So, anything I could find where I could have some control, something where I could put my hand on and say, "I'm in possession of this. I'm in authority over this." Yeah. So it wasn't control was the word. word.
word. Maybe I could phrase that a little differently. So for me like when I like I have had have a need sometimes even now still to strugg when I struggle with this like when I'm going through some difficulty like personally I have my highs and lows that battle depression on and off and it took me a while to get to this place where I I just gave up trying to control my image of people right and so there was maybe some shame associated with that. like if they know what I'm really going through, they're not going to look at me the same.
And so out of that shame of what I was dealing with, there was this desire there to control my image so that people would think, what I'm saying? Oh, he's not. And so like when you talk about like obviously in my mind and I'm not trying to put words in your mouth like dealing with cancer I imagine there's a lot of fear right that you were dealing with that you grabbed a hold of the fatigue and some other things like is there anything else that maybe sticks out? Oh, I would say very similar to what you're talking about, but I came at it with the opposite angle of pride, not wanting to admit shame, not wanting to admit, trying to give a front that I'm in control even when obviously spiraling out of control.
So, it was more pride, not willing to admit, wanting to give off this front of I've got it under control. Yeah. Wow. Yeah.
That's that's powerful, man. I completely forgot. you've told me the story about your cancer diagnosis before, but it's just been a while since I've heard it. And it's just it's impactful to hear that and think about that and the aspect of this conversation, right?
And being in that situation where you're really having to surrender, yourself, not just to the Lord, but to the doctors and everybody else. it really is letting go. But, of course, that battle that you're dealing with. And you talked about it at the very beginning in the onset, this word surrender.
A lot of times people think weakness, they think loss, they think punishment, but the reality is that the resistance is usually it's hiding something deeper inside of us, right? That us holding on and not wanting to surrender. It really is hiding something deeper. And so when you think about people maybe that we've ministered to over the years, guys you've seen come into the program, leave the program, and the ones that you would say were holding back from truly surrendering.
What do you think most people are afraid of losing in that scenario? I think it's probably different for a lot of people. I mostly going to go back to control. that people want to be in charge of their own life.

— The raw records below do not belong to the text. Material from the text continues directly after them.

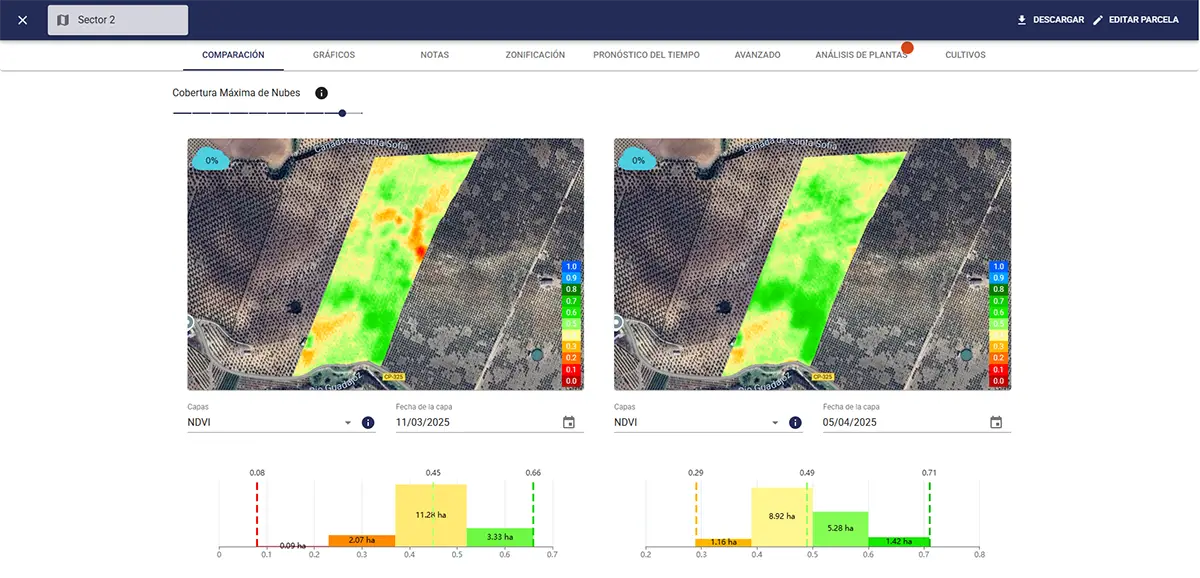Open the calendar for the 05/04/2025 date
This screenshot has height=578, width=1200.
tap(996, 423)
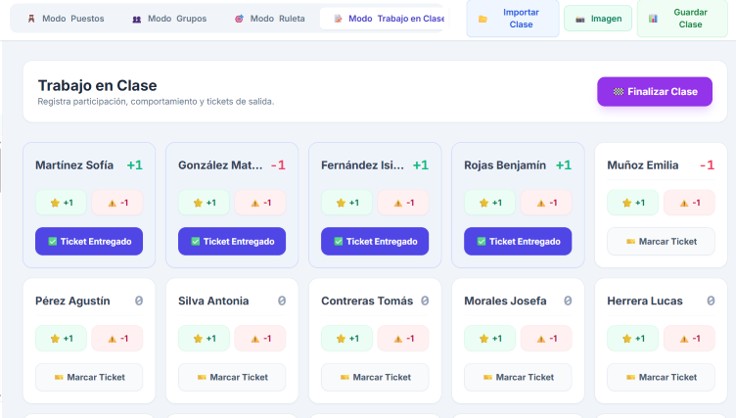Add star +1 for Silva Antonia
The width and height of the screenshot is (736, 418).
(204, 338)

Yeah. And when we surrender especially in a biblical sense we're saying God I want you to be in control and we live in a society where be your own man. Pull yourself up by your own bootstraps. Right.
Right. Right. do your own thing. Don't let anyone tell you what to do.
Right. Right. Right. These are all words that I grew up hearing.
Yeah. That makes it extremely difficult to like if that's been your model that you've been taught. And then you come not only into a non-residential recovery program like a group, but more so like a teen challenge type environment where you are literally from day one submitting yourself to a bunch of strangers telling you what to do, people you don't know, hoping they have your best interest at heart. You really don't know when you're walking through the door, right?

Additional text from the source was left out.